I have 3 tables as follows:
(1) INDIVIDUAL table comprising of fields:

  • PK
  • INDIVIDUAL_NAME

(2) ORGANIZATION table comprising of fields:

  • PK
  • ORGANIZATION_NAME

(3) CUSTOMER table comprising of fields:

  • CUSTOMER_TYPE (with values I for Individual or O for Organization)
  • CODE (which contains PK value from either Individual or Organization table depending of CUSTOMER_TYPE defined above)

A customer can be either an individual or an organization. The customer name is not stored in the CUSTOMER table so as to automatically cater for name changes in INDIVIDUAL & ORGANIZATION tables.

In a record view form, there is no problem looking up the customer name from either the INDIVIDUAL or ORGANAZATION table and displaying it dynamically (using the onRecordSelection trigger).

In a tableview form, how is it done?

You can use an unstored calculation for that: check the customer_type and return the name from the correct relation. Personally I’d choose a different approach about the tables design though.

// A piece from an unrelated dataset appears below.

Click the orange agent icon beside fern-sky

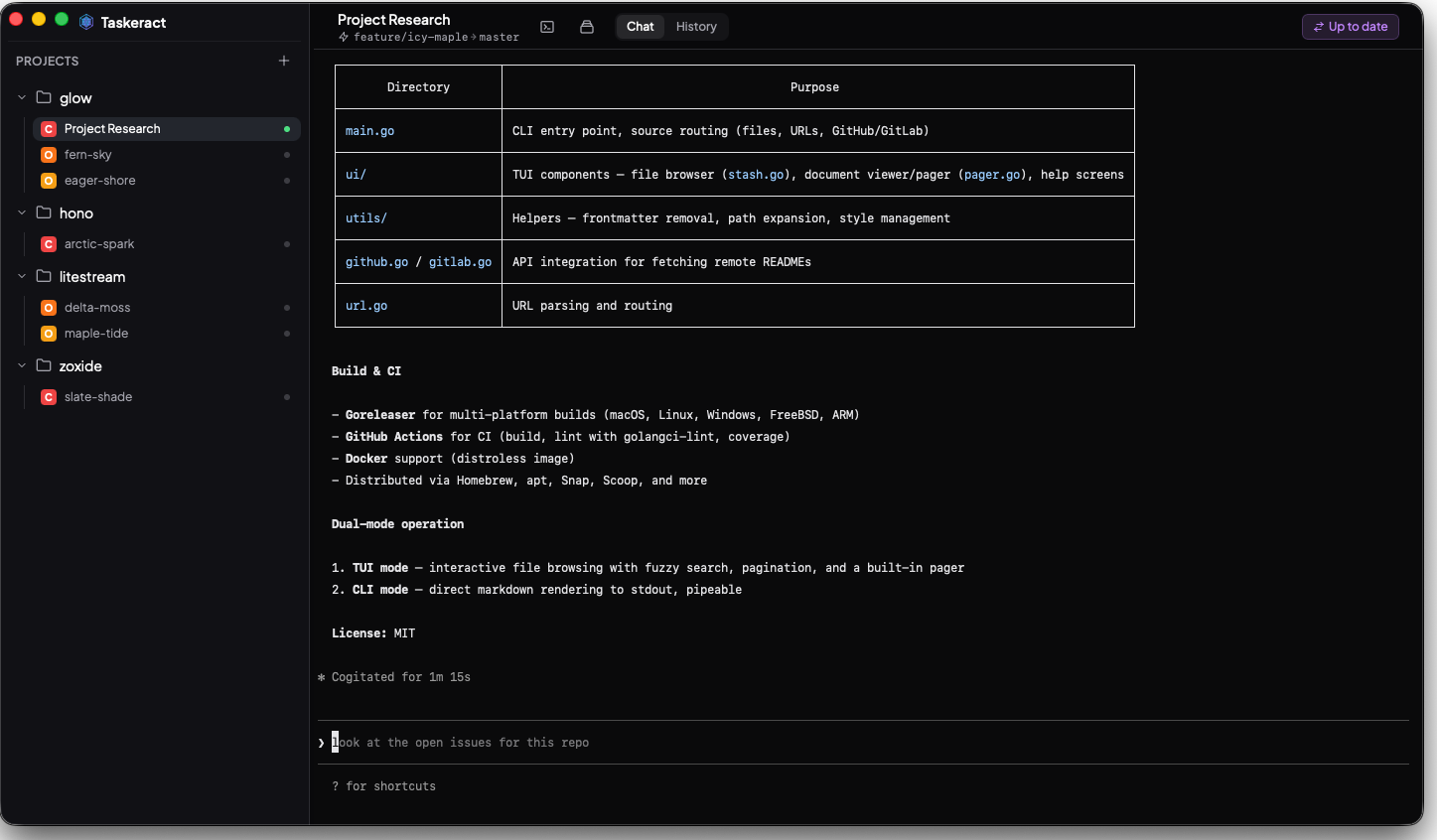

Would suggest you switch to a table like this to handle both. Dealing with that data-model would be a pain.

Entity:
entity_id
entity_type
entity_name

Nicola,

Servoy does not support database-related methods in calculation fields. It would have been perfect if it did. I wonder whether such a case would be receivable.

Scott,

I find my data model most logical and normalized. I oversimplified it for the sake of presenting the problem. Please note that my INDIVIDUAL and ORGANIZATION tables contains many more associated columns. I have designed my model so because a SUPPLIER, for example, could also be either an INDIVIDUAL or an ORGANIZATION. Furthermore, an ORGANIZATION or INDIVIDUAL could also be both a CUSTOMER, a SUPPLIER, a STAFF_MEMBER, etc…

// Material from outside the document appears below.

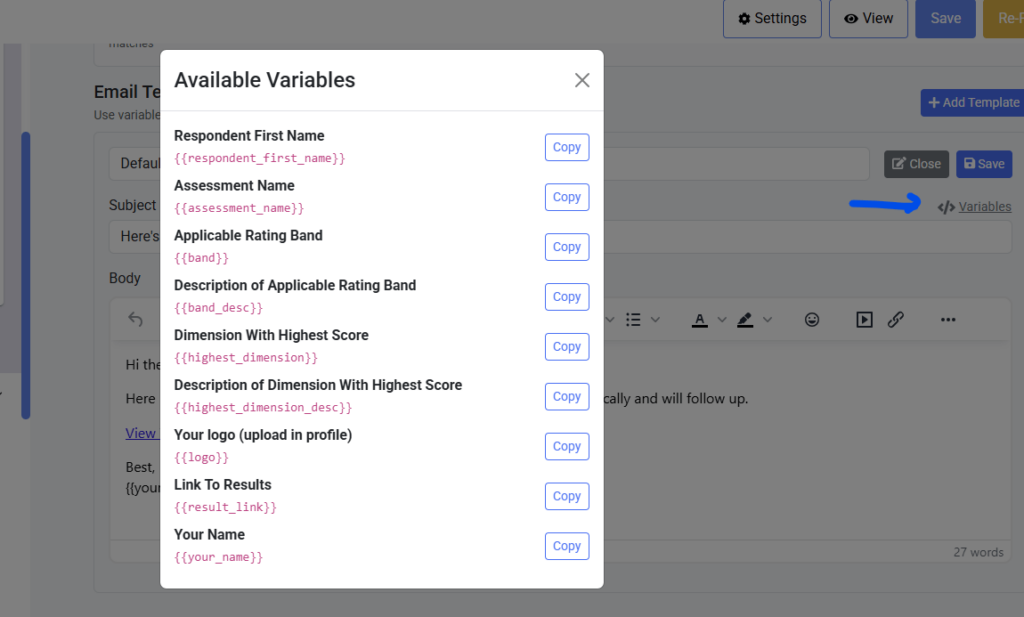Screen dimensions: 1024x617
Task: Select the highlight color icon
Action: pos(746,319)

I need to present my CUSTOMERs in tableview form in a customized valuelist.

Any other suggestion most welcome.

As I told you in my post I agree with Scott: dealing with that data-model will be a real PITA.
Having said that if you want to continue that path you can easily solve your current issue, problems will arise later on.

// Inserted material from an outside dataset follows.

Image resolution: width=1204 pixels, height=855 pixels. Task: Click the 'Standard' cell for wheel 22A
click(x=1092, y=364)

  • create 2 relationships: customers_to_individuals and customers_to_organizations
  • create an unstored calc in the customers table:
function display_name
{
  if(customer_type == 'I')
  {
    if(utils.hasRecords(customers_to_individuals)) return customers_to_individuals.individual_name;
  }

  if(customer_type == 'O')
  {
    if(utils.hasRecords(customers_to_organizations)) return customers_to_organizations.organization_name;
  }
}

Nicola,

Thanks for the example and the advice.

NP.
Keep in mind that this calculation will fire a query per every row of the foundset: for a normal foundset that means 200 queries just to display it in a table view. This could be a little slow especially if smart clients are a bit far from the application server (latency rules).
It would be better to make that calculation stored (create a column with the same name as the calc in the customers table), it will save all those queries and it will be update only when customer_type changes.

Nicola,

Thanks again for yet another good advice.